Dutch Seminar on Optimization (online series) with Moritz Buchem (Maastricht) + Michelle Sweering (CWI)

Everyone is welcome to attend the Dutch Seminar on Optimization (online series) with: Moritz Buchem: Additive Approximation Schemes for Load Balancing problems and Michelle Sweering: Breaking k-Trusses. All information can be found on the website: https://portals.project.cwi.nl/dutch-optimization-seminar/events/seminar-moritz-buchem-maastricht-michelle-sweering-cwi-2-phd-talks

Everyone is welcome to attend the Dutch Seminar on Optimization (online series) with:

Moritz Buchem: Additive Approximation Schemes for Load Balancing problem. Abstract:  We formalize the concept of additive approximation schemes and apply it to load balancing problems on identical machines. Additive approximation schemes compute a solution with an absolute error in the objective of at most  εh for some suitable parameter h and any given ε > 0. We consider the problem of assigning jobs to identical machines with respect to common load balancing objectives like makespan minimization, the Santa Claus problem (on identical machines), and the envy-minimizing Santa Claus problem.

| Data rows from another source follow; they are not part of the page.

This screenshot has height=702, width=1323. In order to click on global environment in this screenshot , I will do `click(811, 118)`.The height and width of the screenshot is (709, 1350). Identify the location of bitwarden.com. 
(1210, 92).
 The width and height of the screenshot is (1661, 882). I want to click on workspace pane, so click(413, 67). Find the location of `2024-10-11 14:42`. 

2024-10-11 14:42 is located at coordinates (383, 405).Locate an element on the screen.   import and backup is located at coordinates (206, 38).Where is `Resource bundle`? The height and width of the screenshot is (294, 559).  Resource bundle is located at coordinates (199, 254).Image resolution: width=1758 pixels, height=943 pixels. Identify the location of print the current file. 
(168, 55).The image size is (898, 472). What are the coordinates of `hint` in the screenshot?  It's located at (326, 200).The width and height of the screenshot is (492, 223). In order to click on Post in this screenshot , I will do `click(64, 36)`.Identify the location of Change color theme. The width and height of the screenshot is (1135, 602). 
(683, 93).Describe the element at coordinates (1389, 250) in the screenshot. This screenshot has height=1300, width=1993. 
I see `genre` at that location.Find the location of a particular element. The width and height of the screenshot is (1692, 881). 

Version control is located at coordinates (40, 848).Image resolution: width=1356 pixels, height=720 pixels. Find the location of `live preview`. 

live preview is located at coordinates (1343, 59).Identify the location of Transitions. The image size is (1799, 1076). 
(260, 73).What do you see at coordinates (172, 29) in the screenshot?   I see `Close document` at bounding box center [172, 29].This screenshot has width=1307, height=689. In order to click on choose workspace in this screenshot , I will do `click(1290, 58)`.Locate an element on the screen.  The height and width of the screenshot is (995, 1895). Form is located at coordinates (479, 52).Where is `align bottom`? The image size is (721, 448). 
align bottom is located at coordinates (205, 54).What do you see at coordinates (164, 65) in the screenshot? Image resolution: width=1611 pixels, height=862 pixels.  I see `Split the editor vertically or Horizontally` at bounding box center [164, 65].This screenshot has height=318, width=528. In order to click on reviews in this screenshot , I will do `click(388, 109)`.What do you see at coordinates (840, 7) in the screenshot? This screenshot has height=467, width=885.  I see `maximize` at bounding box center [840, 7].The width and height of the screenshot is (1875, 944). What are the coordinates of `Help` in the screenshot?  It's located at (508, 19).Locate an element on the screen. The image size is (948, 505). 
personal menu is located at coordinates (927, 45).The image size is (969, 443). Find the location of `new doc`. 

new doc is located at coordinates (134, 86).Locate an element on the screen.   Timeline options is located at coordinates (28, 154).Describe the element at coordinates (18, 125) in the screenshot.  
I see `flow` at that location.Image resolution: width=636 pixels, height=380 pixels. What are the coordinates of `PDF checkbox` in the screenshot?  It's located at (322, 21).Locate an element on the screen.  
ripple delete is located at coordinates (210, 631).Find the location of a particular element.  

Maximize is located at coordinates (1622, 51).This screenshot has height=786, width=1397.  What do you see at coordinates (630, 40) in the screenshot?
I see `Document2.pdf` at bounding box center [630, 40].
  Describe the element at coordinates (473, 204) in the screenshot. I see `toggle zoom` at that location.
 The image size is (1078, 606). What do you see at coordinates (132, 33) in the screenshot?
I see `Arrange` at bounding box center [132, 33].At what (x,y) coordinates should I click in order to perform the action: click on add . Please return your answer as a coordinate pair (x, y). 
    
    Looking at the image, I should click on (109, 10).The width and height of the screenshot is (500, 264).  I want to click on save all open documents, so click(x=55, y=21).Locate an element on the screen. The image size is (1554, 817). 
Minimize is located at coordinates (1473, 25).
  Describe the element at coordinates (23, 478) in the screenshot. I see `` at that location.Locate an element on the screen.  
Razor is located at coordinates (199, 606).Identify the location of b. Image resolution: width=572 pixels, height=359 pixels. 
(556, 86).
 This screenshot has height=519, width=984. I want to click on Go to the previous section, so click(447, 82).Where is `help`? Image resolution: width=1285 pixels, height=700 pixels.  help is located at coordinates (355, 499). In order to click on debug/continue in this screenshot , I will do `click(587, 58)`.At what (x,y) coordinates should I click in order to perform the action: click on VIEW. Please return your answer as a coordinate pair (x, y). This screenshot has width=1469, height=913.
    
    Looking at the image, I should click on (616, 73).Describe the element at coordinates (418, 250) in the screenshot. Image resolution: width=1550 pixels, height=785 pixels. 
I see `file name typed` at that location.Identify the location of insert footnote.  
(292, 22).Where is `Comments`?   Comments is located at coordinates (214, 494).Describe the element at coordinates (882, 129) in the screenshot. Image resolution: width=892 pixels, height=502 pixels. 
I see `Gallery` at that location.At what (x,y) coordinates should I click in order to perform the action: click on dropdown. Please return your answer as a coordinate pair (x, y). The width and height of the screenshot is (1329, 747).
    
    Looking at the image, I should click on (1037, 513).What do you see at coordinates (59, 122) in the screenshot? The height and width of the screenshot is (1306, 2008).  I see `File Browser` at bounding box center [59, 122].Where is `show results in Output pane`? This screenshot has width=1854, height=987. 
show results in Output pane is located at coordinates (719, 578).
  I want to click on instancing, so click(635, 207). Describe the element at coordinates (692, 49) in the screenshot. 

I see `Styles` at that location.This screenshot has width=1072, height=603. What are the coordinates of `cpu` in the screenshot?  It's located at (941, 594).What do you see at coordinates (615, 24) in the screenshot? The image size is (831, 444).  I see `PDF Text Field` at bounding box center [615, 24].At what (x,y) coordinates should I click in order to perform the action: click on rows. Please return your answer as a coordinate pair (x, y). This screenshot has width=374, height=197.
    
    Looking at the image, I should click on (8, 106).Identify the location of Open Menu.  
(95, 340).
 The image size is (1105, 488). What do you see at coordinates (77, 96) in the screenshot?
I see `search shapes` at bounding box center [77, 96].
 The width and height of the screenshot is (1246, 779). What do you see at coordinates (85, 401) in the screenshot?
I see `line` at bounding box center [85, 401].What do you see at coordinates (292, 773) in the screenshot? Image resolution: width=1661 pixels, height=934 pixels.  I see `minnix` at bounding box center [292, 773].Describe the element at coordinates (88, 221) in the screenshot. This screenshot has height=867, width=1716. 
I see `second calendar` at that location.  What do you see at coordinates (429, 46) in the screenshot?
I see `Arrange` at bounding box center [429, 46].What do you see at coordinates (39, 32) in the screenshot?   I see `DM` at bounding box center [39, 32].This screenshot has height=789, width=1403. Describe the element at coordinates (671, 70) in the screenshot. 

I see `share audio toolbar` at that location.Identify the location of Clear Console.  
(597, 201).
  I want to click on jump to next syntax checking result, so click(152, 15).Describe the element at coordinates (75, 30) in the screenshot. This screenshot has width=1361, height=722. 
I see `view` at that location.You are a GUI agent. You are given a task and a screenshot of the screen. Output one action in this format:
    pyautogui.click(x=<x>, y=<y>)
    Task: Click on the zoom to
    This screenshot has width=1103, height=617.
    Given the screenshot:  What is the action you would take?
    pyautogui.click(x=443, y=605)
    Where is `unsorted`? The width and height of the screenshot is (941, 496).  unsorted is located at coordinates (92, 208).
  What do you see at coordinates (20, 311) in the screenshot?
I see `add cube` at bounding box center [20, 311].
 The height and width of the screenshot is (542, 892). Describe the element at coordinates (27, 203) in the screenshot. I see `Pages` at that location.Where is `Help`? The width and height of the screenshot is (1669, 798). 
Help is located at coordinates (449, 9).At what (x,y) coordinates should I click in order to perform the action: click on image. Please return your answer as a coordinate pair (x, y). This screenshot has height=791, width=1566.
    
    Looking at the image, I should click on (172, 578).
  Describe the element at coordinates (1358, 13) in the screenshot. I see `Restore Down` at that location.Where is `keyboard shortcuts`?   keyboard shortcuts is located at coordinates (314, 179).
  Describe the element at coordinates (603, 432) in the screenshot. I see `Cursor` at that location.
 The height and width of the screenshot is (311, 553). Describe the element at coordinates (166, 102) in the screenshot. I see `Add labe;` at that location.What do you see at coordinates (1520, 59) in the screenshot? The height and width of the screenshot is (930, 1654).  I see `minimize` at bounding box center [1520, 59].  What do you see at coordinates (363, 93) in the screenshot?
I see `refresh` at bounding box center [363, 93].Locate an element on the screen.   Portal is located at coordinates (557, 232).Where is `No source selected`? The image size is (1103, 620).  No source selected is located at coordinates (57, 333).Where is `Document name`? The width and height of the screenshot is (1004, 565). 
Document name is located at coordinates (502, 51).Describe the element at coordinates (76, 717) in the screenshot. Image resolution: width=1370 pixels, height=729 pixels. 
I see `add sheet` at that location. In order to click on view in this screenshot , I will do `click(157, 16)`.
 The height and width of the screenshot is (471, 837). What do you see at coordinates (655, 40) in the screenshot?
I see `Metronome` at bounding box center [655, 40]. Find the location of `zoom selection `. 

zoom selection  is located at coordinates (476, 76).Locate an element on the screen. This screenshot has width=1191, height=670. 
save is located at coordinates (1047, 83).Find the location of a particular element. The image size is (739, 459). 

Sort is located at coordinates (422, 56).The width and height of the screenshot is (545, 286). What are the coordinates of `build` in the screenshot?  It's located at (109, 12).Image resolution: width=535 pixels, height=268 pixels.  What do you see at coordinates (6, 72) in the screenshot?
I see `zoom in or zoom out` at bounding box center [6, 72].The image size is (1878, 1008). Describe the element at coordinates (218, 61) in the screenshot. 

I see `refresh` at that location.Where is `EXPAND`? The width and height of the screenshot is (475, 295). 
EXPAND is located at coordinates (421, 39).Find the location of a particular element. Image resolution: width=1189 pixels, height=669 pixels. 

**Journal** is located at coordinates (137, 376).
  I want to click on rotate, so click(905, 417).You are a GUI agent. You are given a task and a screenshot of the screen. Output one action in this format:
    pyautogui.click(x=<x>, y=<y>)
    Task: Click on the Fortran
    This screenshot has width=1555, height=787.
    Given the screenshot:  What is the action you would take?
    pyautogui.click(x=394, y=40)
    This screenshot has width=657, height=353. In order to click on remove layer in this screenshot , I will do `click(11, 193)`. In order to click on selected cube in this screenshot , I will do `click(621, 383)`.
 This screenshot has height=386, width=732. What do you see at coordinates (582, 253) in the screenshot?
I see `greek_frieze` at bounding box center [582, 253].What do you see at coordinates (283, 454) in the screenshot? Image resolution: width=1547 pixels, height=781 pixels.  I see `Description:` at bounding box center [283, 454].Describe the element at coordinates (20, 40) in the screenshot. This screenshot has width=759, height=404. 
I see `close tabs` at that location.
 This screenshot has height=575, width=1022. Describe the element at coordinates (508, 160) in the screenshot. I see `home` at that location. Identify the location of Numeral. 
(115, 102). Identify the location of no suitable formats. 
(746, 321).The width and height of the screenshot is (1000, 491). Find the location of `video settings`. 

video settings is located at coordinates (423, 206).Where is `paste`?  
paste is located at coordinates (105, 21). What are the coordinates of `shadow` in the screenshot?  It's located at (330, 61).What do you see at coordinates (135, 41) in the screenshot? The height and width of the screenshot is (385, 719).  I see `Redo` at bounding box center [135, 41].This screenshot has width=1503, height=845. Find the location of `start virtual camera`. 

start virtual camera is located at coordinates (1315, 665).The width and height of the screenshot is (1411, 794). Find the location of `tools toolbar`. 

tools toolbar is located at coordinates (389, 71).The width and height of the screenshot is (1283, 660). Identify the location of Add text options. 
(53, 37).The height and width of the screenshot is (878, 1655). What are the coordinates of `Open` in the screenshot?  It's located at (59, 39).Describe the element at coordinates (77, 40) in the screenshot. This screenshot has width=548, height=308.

For these settings we present additive approximation schemes for h = pmax, the maximum processing time of the jobs.

Our technical contribution is two-fold. First, we introduce a new relaxation based on integrally assigning slots to machines and fractionally assigning jobs to the slots. We refer to this relaxation as the slot-MILP. While it has a linear number of integral variables, we identify structural properties of (near-)optimal solutions, which allow us to compute those in polynomial time. The second technical contribution is a local-search  algorithm which rounds any given solution to the slot-MILP, introducing an additive error on the machine loads of at most εpmax.

Michelle Sweering: Breaking k-Trusses. Abstract: This talk is about breaking communities in networks, specifically k-trusses.
A subgraph H of G is a k-truss if each edge of H is contained in at least k-2 triangles in H.
We discuss how to break k-trusses by deleting as few edges as possible.
Since the problem of breaking k-trusses is NP-hard and even hard to approximate, we also give various heuristics.